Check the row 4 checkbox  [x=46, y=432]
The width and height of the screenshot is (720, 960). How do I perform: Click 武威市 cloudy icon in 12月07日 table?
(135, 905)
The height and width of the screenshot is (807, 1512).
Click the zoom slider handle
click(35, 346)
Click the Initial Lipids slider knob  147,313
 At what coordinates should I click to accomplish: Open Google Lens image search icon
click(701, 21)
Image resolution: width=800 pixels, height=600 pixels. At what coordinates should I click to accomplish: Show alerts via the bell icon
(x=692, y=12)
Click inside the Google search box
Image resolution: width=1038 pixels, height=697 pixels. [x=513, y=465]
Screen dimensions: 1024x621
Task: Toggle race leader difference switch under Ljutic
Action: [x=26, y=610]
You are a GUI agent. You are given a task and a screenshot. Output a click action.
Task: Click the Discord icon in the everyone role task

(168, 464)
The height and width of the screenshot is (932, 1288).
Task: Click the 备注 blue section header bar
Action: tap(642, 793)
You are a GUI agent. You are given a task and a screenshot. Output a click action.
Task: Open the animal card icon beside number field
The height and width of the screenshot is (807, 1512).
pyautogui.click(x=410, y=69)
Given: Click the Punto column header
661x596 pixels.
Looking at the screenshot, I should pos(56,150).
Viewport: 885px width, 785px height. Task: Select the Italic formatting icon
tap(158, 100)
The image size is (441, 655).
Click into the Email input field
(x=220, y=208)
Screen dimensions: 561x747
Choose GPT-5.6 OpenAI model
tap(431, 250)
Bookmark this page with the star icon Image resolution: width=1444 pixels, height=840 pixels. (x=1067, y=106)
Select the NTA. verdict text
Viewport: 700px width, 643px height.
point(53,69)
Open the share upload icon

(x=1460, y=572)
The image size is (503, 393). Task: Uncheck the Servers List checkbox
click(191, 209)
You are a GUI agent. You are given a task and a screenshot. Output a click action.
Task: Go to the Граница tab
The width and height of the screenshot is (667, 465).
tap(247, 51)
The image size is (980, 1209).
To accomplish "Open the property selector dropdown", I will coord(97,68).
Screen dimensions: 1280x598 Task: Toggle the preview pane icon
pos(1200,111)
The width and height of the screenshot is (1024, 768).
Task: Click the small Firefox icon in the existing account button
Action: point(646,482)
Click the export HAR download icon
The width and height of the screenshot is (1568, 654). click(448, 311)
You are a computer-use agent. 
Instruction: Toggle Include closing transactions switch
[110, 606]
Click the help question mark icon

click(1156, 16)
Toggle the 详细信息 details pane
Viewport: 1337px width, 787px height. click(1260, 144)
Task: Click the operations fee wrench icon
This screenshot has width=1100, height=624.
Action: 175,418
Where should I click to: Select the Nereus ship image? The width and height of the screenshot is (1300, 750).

## INSTRUCTIONS FOR THE TASK
Only the line containing "You are a computer-use agent." and the lines after it, through the end of the data, should be copied, exactly as they are.

## ANSWER BOX
You are a computer-use agent. 
Instruction: Toggle Include closing transactions switch
[110, 606]
Click the help question mark icon

click(1156, 16)
Toggle the 详细信息 details pane
Viewport: 1337px width, 787px height. click(1260, 144)
Task: Click the operations fee wrench icon
This screenshot has width=1100, height=624.
Action: 175,418
Where should I click to: Select the Nereus ship image? The width and height of the screenshot is (1300, 750).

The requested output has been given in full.